Work item:
Output each line of the data below exactly, omitting any image.

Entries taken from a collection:

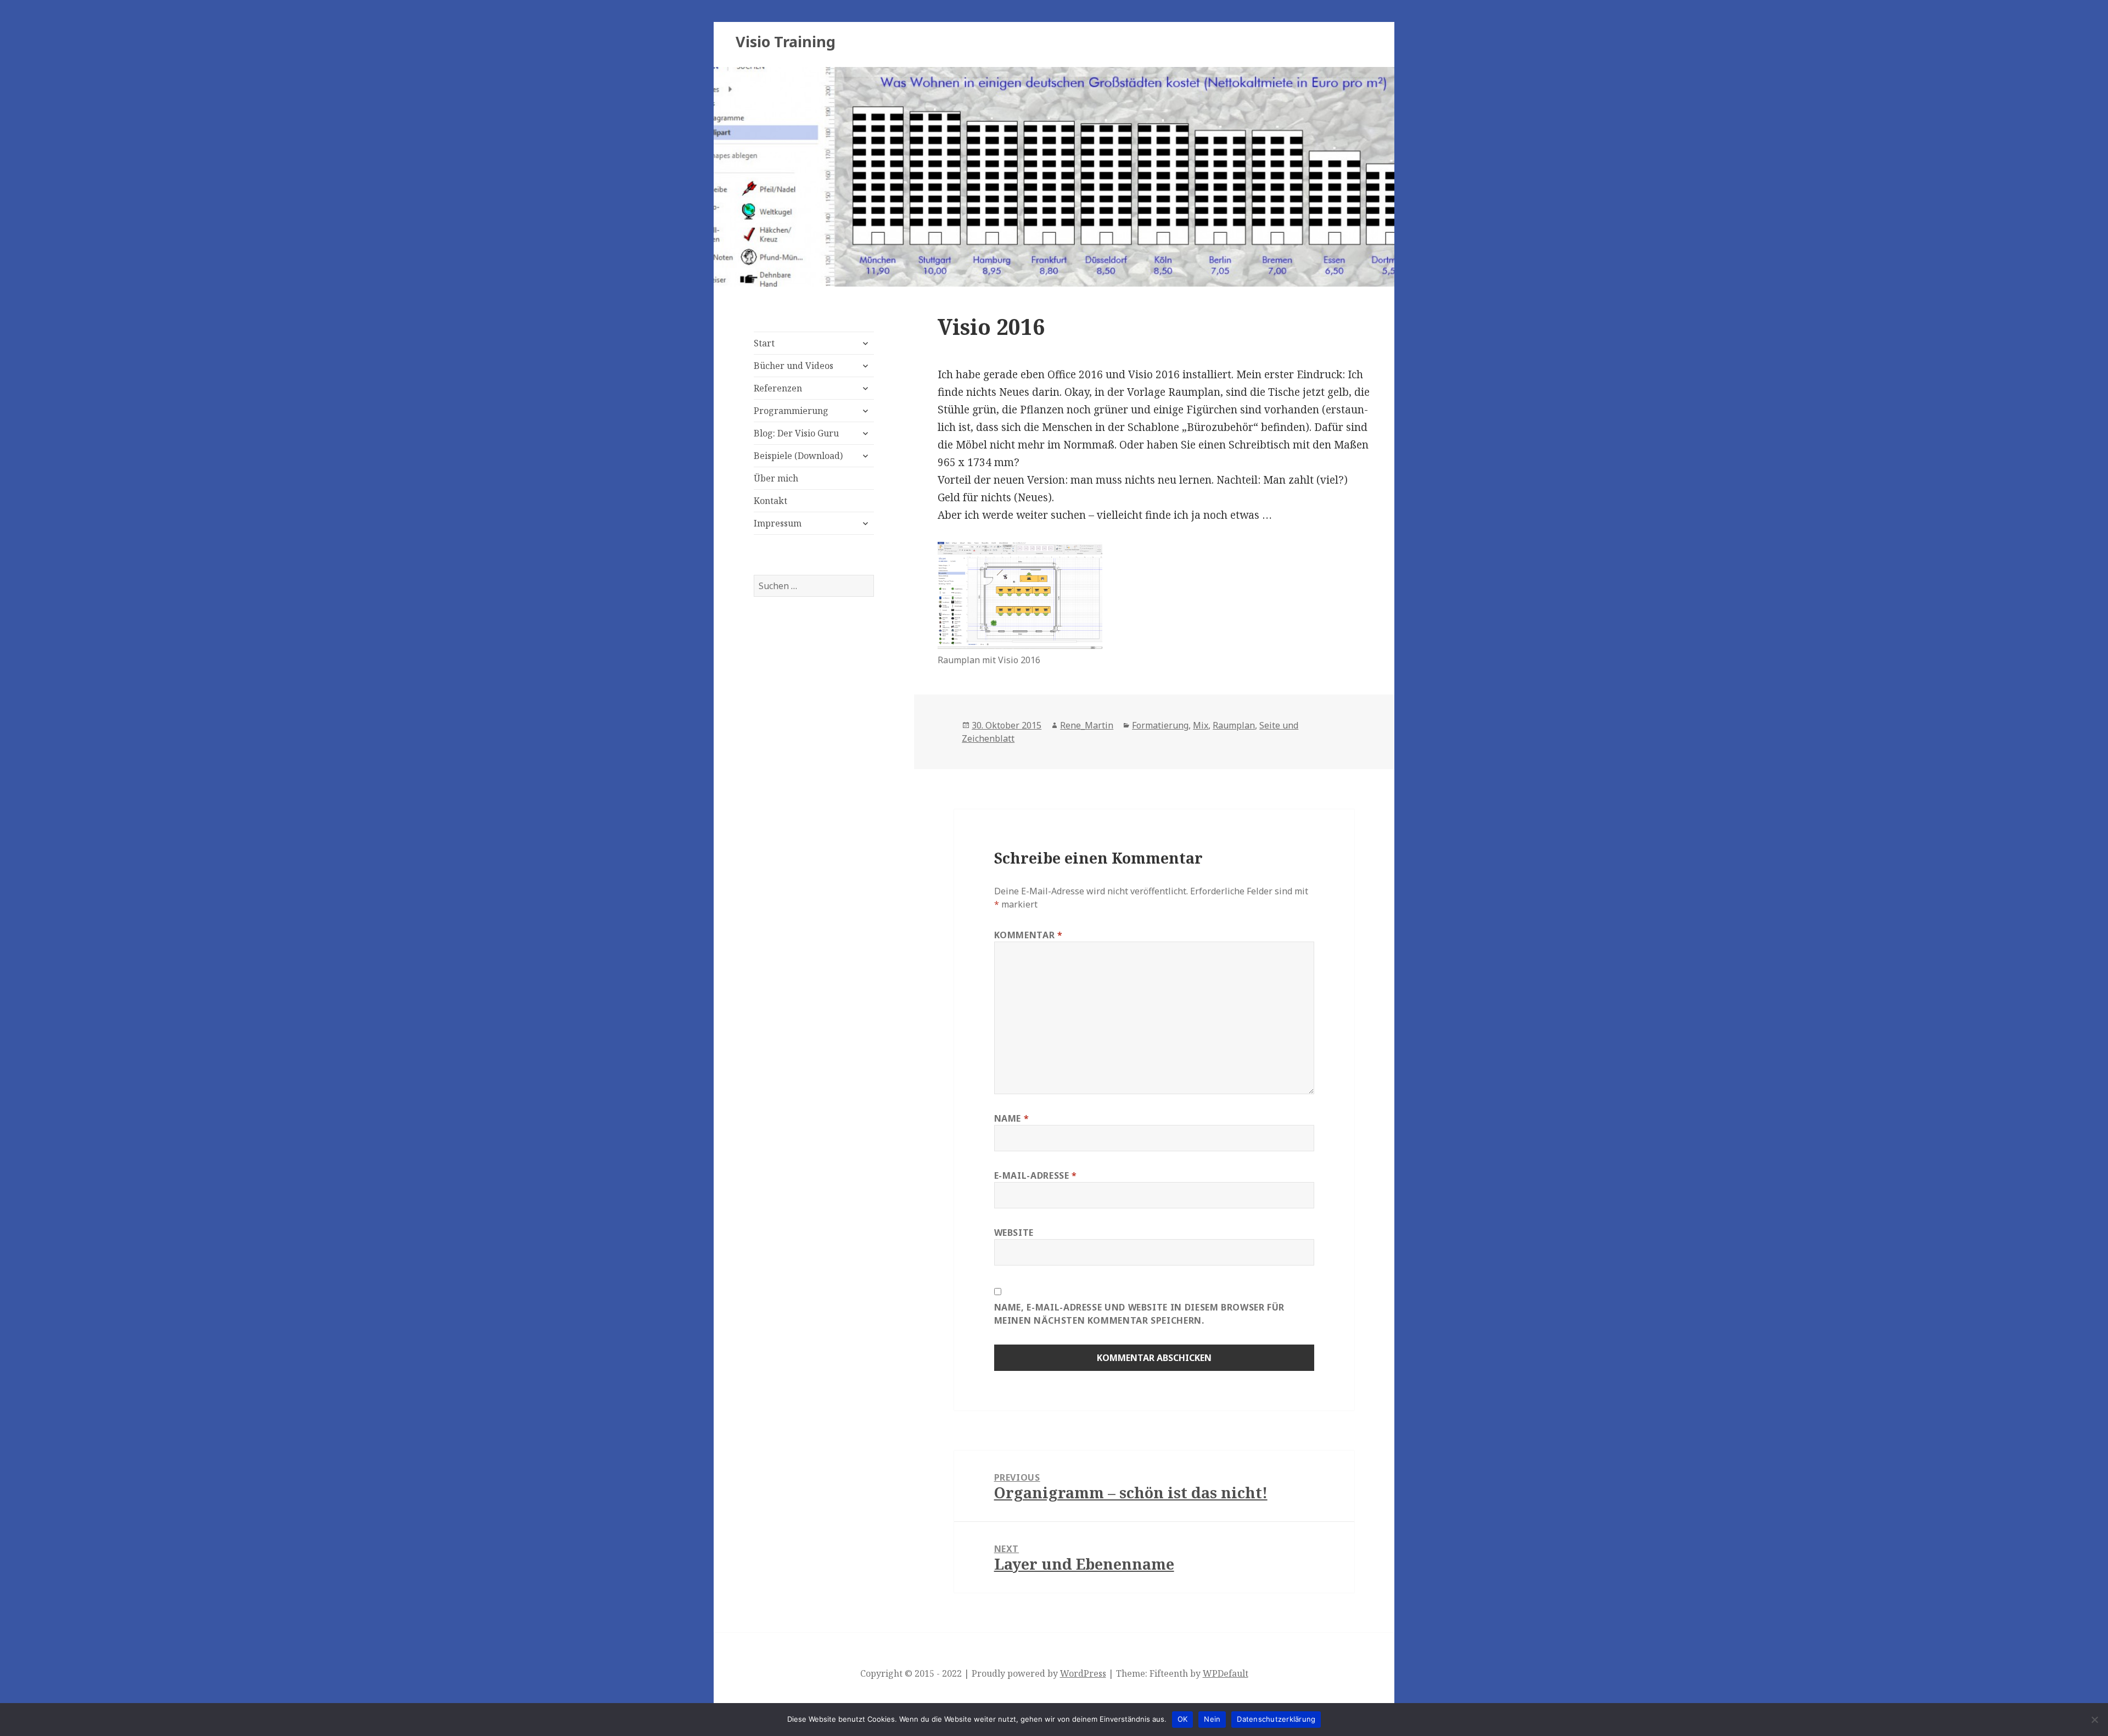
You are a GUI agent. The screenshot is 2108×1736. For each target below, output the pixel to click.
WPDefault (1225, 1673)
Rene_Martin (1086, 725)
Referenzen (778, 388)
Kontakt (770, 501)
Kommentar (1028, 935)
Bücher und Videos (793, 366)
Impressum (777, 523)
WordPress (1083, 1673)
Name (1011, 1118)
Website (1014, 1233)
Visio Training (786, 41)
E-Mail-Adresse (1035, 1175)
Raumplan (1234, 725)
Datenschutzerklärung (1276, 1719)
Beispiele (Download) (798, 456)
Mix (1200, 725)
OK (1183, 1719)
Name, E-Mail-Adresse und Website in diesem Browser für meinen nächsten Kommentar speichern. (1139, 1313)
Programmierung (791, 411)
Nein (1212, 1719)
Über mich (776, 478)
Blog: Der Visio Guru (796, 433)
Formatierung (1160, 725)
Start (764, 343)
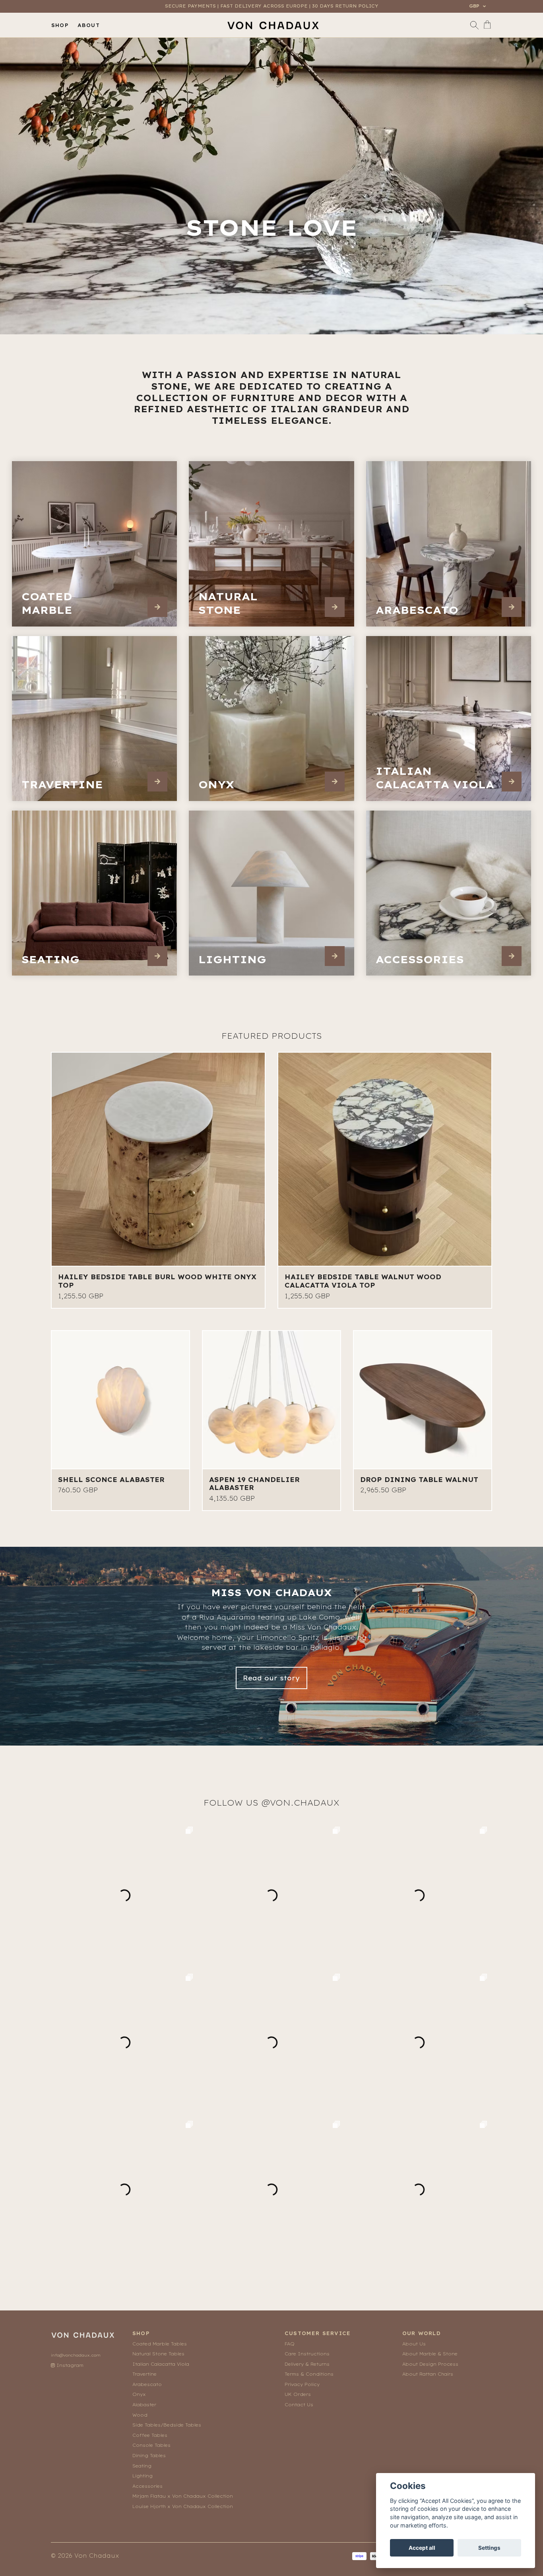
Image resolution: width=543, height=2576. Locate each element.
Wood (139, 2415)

Task response:
You are a GUI agent. The screenshot is 2108×1736. For each target below, output the pixel to click.
WPDefault (1225, 1673)
Rene_Martin (1086, 725)
Referenzen (778, 388)
Kontakt (770, 501)
Kommentar (1028, 935)
Bücher und Videos (793, 366)
Impressum (777, 523)
WordPress (1083, 1673)
Name (1011, 1118)
Website (1014, 1233)
Visio Training (786, 41)
E-Mail-Adresse (1035, 1175)
Raumplan (1234, 725)
Datenschutzerklärung (1276, 1719)
Beispiele (Download) (798, 456)
Mix (1200, 725)
OK (1183, 1719)
Name, E-Mail-Adresse und Website in diesem Browser für meinen nächsten Kommentar speichern. (1139, 1313)
Programmierung (791, 411)
Nein (1212, 1719)
Über mich (776, 478)
Blog: Der Visio Guru (796, 433)
Formatierung (1160, 725)
Start (764, 343)
Image resolution: width=543, height=2576. Locate each element.
Wood (139, 2415)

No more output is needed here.